▸ **Task**:
Extract the line that contains "[Open site menu] (234, 14)" and every line after it to the end of the records below, exactly as written and nothing else.

- - - -

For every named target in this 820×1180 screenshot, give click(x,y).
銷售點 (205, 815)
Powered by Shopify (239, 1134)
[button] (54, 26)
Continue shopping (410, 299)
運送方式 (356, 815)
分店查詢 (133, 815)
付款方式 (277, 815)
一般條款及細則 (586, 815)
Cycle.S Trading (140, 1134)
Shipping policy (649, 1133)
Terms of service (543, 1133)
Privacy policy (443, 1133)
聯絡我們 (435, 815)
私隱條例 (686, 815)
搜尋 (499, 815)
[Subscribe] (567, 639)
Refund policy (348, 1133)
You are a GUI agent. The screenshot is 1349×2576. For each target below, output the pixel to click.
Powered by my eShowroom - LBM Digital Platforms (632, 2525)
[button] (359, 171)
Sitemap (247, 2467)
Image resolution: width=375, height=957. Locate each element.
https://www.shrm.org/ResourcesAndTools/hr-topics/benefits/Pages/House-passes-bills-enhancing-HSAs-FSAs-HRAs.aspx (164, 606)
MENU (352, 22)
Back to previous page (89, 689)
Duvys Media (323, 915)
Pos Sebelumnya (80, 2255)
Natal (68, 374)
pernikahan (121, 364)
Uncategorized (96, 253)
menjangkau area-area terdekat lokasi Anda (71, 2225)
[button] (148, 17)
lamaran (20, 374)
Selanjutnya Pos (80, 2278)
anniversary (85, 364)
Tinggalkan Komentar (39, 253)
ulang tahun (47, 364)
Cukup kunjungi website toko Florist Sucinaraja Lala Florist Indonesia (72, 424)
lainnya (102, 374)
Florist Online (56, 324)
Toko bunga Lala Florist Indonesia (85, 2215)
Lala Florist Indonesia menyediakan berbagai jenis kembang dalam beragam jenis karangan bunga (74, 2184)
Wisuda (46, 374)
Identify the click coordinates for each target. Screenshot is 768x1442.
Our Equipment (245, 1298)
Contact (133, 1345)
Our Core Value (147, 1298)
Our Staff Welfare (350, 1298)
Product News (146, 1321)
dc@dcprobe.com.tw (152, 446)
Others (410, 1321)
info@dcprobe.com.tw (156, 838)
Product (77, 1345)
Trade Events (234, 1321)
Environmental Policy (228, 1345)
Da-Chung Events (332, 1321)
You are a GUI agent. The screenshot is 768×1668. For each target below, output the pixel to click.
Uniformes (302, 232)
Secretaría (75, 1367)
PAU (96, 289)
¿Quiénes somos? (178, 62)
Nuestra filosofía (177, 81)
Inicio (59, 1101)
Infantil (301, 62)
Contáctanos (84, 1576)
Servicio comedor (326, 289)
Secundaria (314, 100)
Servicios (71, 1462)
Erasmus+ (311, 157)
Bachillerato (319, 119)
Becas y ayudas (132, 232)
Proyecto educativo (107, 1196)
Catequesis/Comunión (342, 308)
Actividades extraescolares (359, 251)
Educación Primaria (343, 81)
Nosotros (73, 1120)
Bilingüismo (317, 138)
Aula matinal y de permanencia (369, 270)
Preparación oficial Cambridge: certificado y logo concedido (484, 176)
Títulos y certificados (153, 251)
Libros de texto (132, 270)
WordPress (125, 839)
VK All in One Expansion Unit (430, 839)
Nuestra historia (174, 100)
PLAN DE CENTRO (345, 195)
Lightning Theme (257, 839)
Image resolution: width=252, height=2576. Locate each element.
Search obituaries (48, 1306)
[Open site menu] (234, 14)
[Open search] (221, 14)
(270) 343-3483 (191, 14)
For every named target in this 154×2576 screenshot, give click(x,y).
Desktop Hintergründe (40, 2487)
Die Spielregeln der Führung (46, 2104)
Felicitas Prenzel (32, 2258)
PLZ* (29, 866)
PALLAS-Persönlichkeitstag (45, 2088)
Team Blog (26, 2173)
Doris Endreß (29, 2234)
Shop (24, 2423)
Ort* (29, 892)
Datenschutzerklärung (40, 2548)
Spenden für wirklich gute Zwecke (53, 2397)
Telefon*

- - - -

▸ **Output**:
[Open site menu] (234, 14)
[Open search] (221, 14)
(270) 343-3483 (191, 14)
For every named target in this 154×2576 screenshot, give click(x,y).
Desktop Hintergründe (40, 2487)
Die Spielregeln der Führung (46, 2104)
Felicitas Prenzel (32, 2258)
PLZ* (29, 866)
PALLAS-Persönlichkeitstag (45, 2088)
Team Blog (26, 2173)
Doris Endreß (29, 2234)
Shop (24, 2423)
Ort* (29, 892)
Datenschutzerklärung (40, 2548)
Spenden für wirklich gute Zwecke (53, 2397)
Telefon*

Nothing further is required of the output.